* [Passage provided]

◆ ◆ ◆

By | Published on Tuesday 15 March 2016

Blurred Lines

Last month legal reps for Pharrell Williams and Robin Thicke told the US courts that Marvin Gaye’s family should take the $5.3 million they won in the headline-grabbing ‘Blurred Lines’ copyright case last year, bank the royalty cheques that will continue to come in now they own 50% of the song’s copyright, count their many blessings, and then royally fuck off.

OK, I’m paraphrasing ever so slightly for comedy effect. Did it work? Depends if you find “fuck off” in the middle of a report on copyright litigation amusing, I suppose. Though judges generally don’t like it when they find “fuck off” in the middle of court filings on copyright litigation. Which is why you pay those lawyers all that money I guess. To think of judicially acceptable ways to say “fuck off”. Which is exactly what legal reps for Williams and Thicke did last month. And it worked. The judge is now erring towards the “fuck off”.

◆ ◆ ◆

* [Dataset rows]
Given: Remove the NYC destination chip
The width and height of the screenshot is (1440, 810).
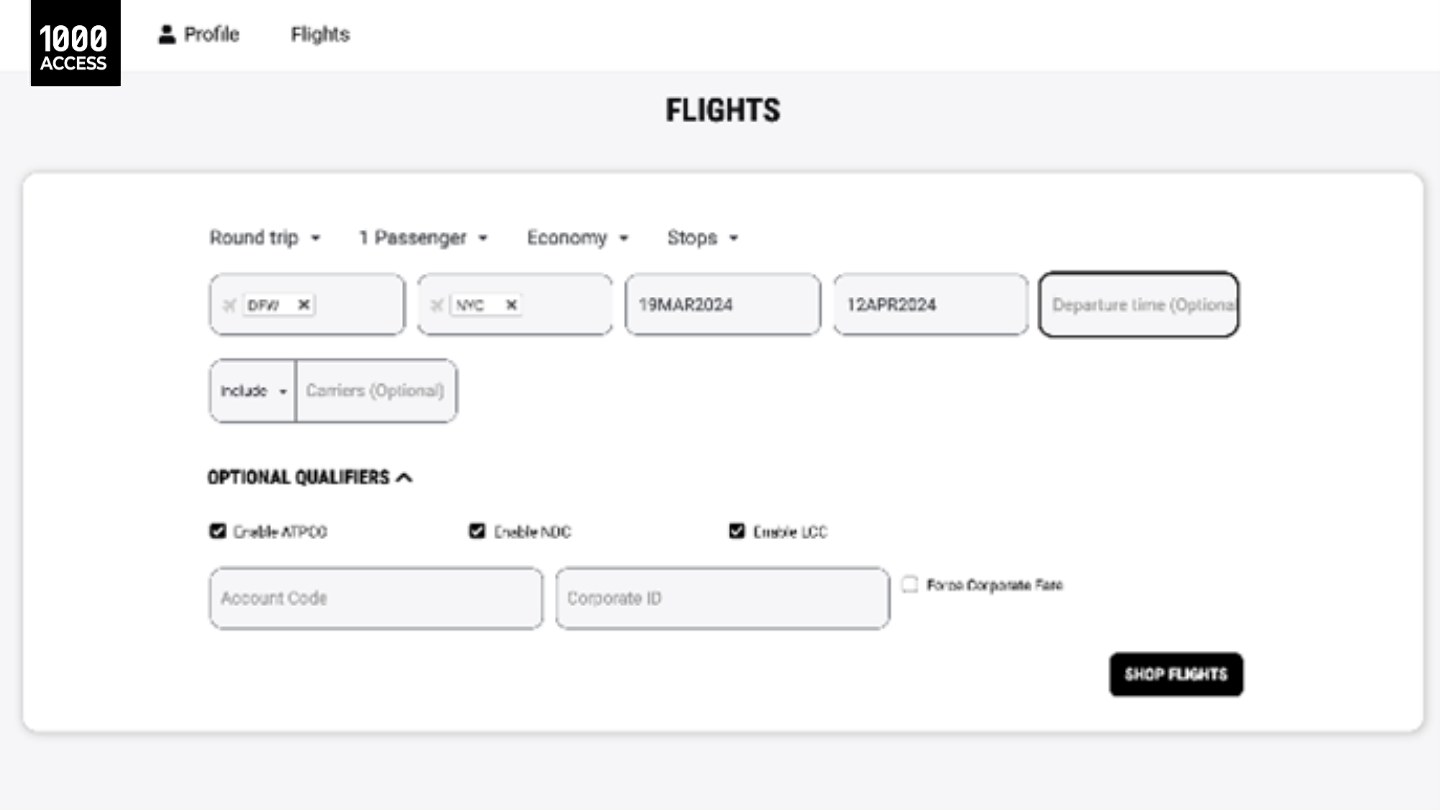Looking at the screenshot, I should pos(511,305).

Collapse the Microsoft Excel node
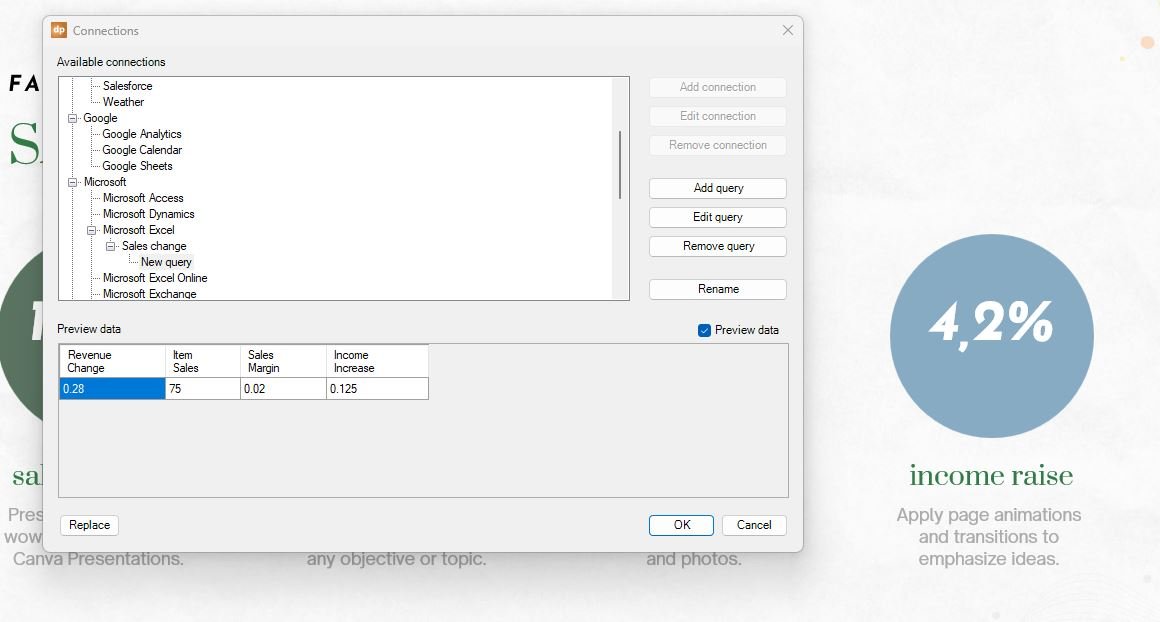92,230
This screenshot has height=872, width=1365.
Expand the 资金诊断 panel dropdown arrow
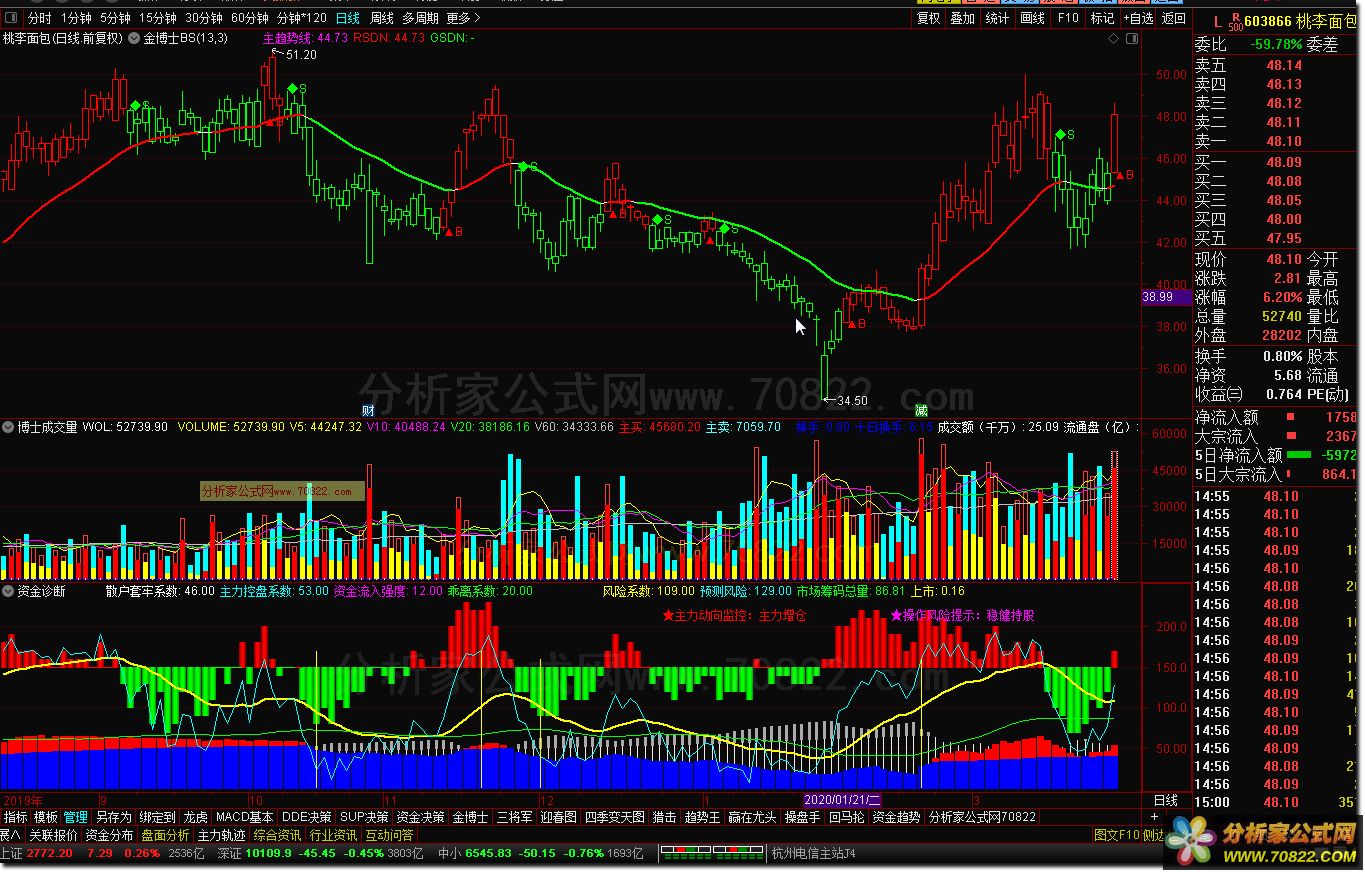(x=9, y=591)
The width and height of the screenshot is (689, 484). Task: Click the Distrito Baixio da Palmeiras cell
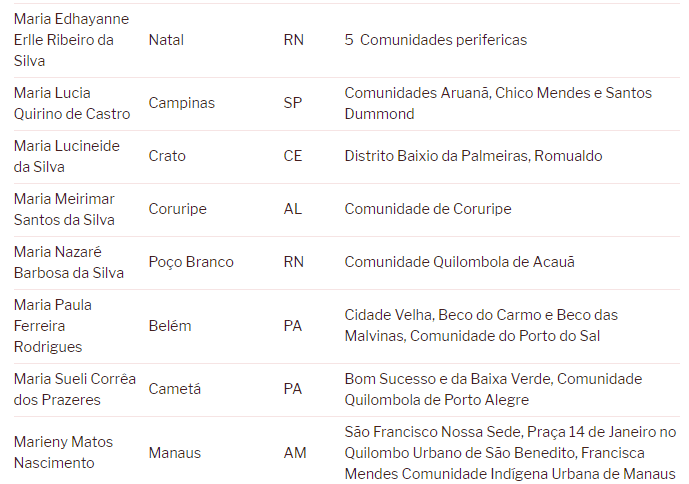(473, 156)
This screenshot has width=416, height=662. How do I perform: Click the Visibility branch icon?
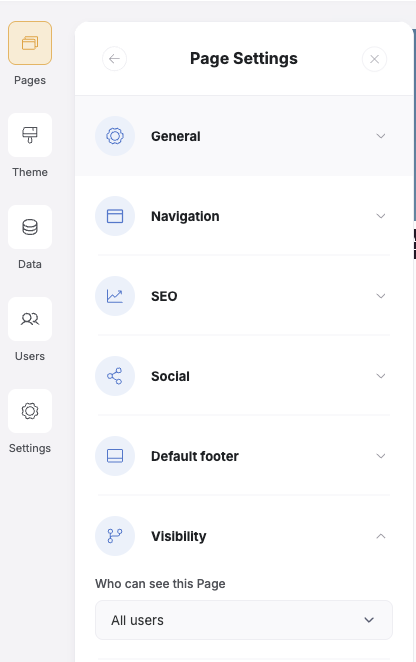point(115,536)
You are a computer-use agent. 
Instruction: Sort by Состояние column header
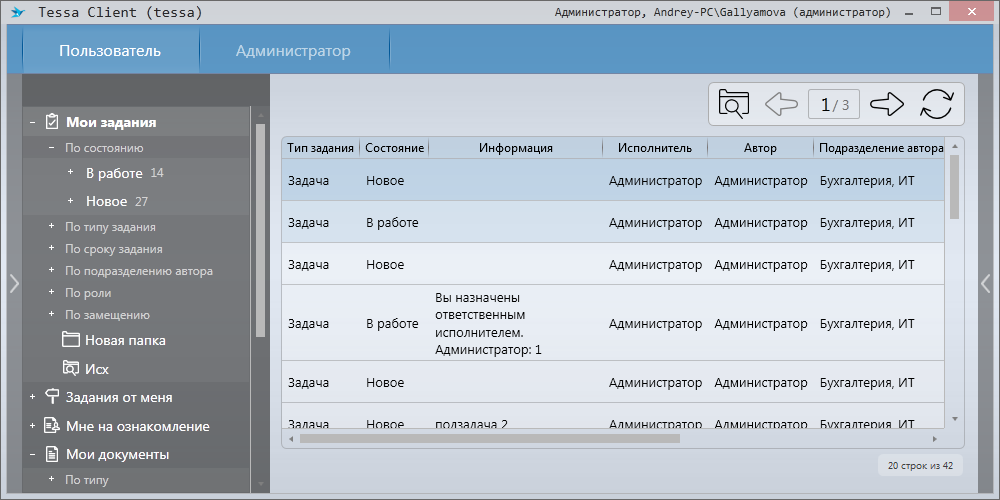pos(394,148)
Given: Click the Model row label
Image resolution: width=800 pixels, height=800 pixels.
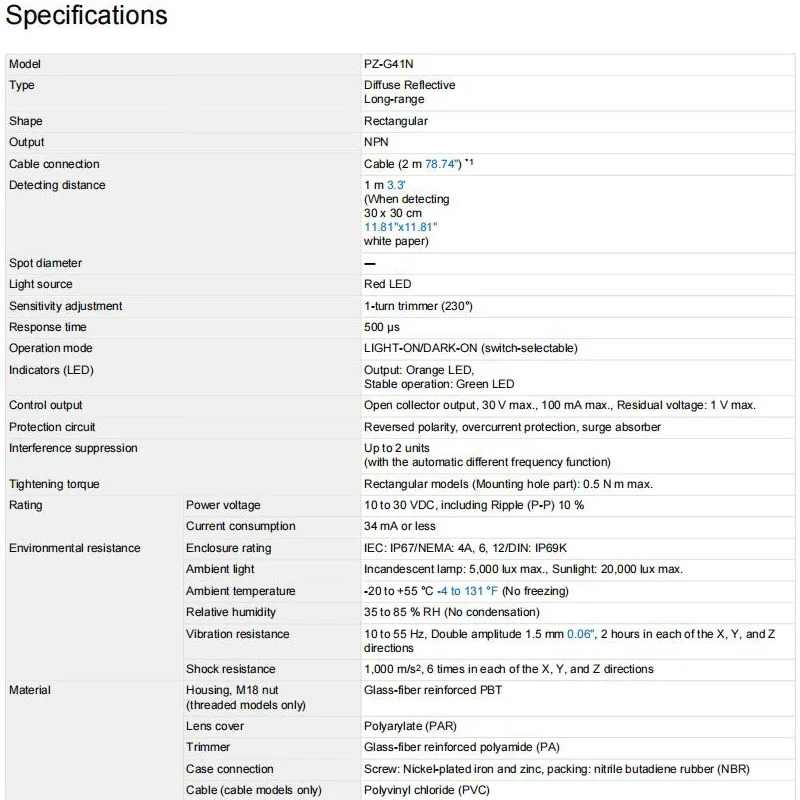Looking at the screenshot, I should [x=25, y=64].
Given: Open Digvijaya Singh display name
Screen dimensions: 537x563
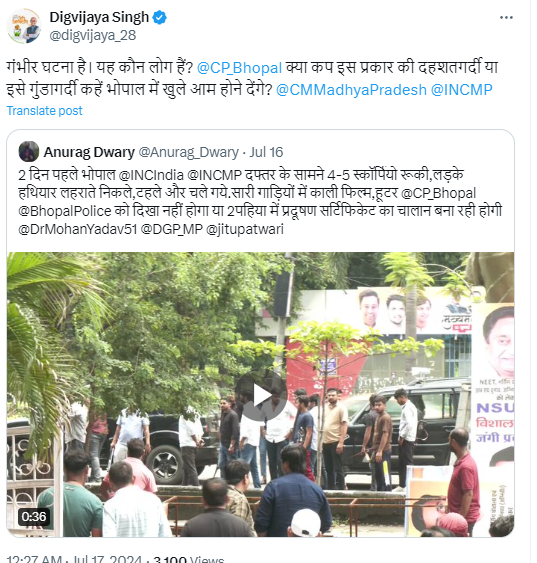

◆ ◆ ◆

* [Task statement] Reproduce, word for word, the stretch of the Blurred Lines article above from "By | Published" through "royally fuck off.".

* [Expected answer]
By | Published on Tuesday 15 March 2016

Blurred Lines

Last month legal reps for Pharrell Williams and Robin Thicke told the US courts that Marvin Gaye’s family should take the $5.3 million they won in the headline-grabbing ‘Blurred Lines’ copyright case last year, bank the royalty cheques that will continue to come in now they own 50% of the song’s copyright, count their many blessings, and then royally fuck off.